--- 提供本文 ---
========================================

医学部入試において、女子が不利になるよう得点が操作されていた問題で、同大を受験した女性13人が6月20日、順天堂大学側に対して、慰謝料など計約4270万円を求める集団訴訟を起こした。
医学部入試をめぐっては今年3月、同じく不正が明らかになった東京医科大学を、元受験生の女性36人が提訴している。
この二つの訴訟の弁護団の山崎新弁護士は、「順天堂大学は男子と女子で明らかに合格基準を変え、意図的かつ計画的に女性の合格率を下げていた。そこには明らかな差別があり、強い非難に値する」と主張した。
10〜20代の女性13人が原告に
弁護団によると、原告となるのは2011〜2018年度の医学部入試で、順天堂大学を受験した10〜20代の女性13人。
そのうち11人が、東京医大に対する訴訟にも原告として加わっているという。
訴状では、「性別という受験者個人の努力や意思によってはコントロールすることが不可能であり、受験者の感性や医師・医学者となるべき人物・識見・教養を見極めるのに全く無関係の属性を理由として、女性受験者を差別」したと主張。
不公平な入試を受けさせられたとして、1年度あたり200万円の慰謝料や受験料の賠償、過去の試験結果の開示などを求めている。
「女子の方がコミュニケーション能力が高い」から?
医学部における入試不正問題は昨年8月、東京医大が少なくとも2006年から、女子や浪人年数を重ねた受験生が不利になるよう、得点操作をしていたことが明らかになり、大きな批判を浴びた。
これを受けて文部科学省は、医学部医学科がある全国81大学を対象に緊急調査を実施。
順天堂大は、直近6年間の医学部合格率が男子9.16%、女子5.50%と、男女間の差が全国でもっとも大きかったことが明らかになった。
昨年12月には、第三者委員会が「緊急第一次報告書」を発表し、2017年度と18年度の入試で、女子や多浪生が不利に扱われていたことを指摘。
同大の代田浩之・医学部長は当時、「受験時点では女子の方が精神的な成熟が男子よりも早く、相対的にコミュニケーション能力が高い傾向にある。従って、判定の公平性を確保するために、男女間の差を補正したつもりだった」と弁明していた。

========================================

--- 課題 ---
順天堂大学の入試訴訟を伝える本文のうち、「この二つの訴訟の弁護団の山崎」から「かったことが明らかになった。」までの部分を一字も変えずに書き写してください。 このあとの行は、この作業には使いません。

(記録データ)
========================================

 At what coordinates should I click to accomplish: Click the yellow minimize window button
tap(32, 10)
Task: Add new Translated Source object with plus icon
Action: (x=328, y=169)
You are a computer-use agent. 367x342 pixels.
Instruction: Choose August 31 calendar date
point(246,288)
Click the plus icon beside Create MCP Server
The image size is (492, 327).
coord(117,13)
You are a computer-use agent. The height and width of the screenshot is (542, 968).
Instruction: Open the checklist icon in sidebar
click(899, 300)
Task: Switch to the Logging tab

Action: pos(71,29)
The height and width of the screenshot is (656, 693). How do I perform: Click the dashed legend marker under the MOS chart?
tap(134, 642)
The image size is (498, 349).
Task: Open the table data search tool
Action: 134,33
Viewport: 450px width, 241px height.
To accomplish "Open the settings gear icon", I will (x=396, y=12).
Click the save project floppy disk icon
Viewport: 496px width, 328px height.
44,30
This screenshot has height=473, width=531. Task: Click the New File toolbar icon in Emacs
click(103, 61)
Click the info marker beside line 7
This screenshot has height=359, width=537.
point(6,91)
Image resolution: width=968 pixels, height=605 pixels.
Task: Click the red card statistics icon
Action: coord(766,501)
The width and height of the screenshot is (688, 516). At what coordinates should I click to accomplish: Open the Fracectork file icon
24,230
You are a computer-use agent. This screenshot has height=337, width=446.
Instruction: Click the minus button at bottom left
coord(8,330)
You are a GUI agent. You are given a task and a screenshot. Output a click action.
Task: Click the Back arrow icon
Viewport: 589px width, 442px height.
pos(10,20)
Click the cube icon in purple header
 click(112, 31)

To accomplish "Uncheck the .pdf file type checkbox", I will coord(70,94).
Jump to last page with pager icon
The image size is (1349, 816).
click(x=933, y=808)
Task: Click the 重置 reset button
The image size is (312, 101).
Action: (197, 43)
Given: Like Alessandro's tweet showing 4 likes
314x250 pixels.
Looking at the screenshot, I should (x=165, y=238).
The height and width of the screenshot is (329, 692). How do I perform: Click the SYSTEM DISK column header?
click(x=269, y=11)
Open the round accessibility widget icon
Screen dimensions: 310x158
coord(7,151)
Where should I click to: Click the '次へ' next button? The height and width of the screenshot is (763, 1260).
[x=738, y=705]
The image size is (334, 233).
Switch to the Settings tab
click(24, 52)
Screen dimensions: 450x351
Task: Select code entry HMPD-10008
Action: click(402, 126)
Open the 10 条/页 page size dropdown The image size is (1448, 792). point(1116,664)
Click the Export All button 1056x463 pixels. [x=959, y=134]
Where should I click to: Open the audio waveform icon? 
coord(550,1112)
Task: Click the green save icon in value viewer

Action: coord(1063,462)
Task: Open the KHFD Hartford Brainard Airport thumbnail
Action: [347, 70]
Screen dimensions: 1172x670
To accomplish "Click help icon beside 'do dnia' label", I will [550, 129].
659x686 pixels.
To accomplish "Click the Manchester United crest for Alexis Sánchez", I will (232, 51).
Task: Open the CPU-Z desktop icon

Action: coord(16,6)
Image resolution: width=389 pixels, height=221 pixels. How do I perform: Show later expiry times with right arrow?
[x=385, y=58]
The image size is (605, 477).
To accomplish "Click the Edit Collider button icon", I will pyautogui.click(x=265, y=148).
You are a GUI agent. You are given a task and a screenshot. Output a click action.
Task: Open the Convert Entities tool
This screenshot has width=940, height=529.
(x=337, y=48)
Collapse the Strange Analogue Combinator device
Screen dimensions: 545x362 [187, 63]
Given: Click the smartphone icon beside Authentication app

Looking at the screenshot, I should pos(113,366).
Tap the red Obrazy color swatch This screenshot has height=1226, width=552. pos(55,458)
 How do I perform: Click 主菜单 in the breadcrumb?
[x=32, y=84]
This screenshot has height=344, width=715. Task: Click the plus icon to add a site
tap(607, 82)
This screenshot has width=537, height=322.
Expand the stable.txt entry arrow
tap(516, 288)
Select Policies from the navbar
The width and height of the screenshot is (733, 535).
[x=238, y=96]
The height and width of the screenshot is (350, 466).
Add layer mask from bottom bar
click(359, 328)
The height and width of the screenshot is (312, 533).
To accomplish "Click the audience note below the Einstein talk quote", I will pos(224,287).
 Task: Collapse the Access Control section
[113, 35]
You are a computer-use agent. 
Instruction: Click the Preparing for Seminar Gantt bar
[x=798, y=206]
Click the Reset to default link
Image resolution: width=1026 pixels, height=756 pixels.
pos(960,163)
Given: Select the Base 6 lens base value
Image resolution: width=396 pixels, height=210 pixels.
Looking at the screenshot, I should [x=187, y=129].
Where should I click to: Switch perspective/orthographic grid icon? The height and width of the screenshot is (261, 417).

========================================

--- 解答欄 ---
この二つの訴訟の弁護団の山崎新弁護士は、「順天堂大学は男子と女子で明らかに合格基準を変え、意図的かつ計画的に女性の合格率を下げていた。そこには明らかな差別があり、強い非難に値する」と主張した。
10〜20代の女性13人が原告に
弁護団によると、原告となるのは2011〜2018年度の医学部入試で、順天堂大学を受験した10〜20代の女性13人。
そのうち11人が、東京医大に対する訴訟にも原告として加わっているという。
訴状では、「性別という受験者個人の努力や意思によってはコントロールすることが不可能であり、受験者の感性や医師・医学者となるべき人物・識見・教養を見極めるのに全く無関係の属性を理由として、女性受験者を差別」したと主張。
不公平な入試を受けさせられたとして、1年度あたり200万円の慰謝料や受験料の賠償、過去の試験結果の開示などを求めている。
「女子の方がコミュニケーション能力が高い」から?
医学部における入試不正問題は昨年8月、東京医大が少なくとも2006年から、女子や浪人年数を重ねた受験生が不利になるよう、得点操作をしていたことが明らかになり、大きな批判を浴びた。
これを受けて文部科学省は、医学部医学科がある全国81大学を対象に緊急調査を実施。
順天堂大は、直近6年間の医学部合格率が男子9.16%、女子5.50%と、男女間の差が全国でもっとも大きかったことが明らかになった。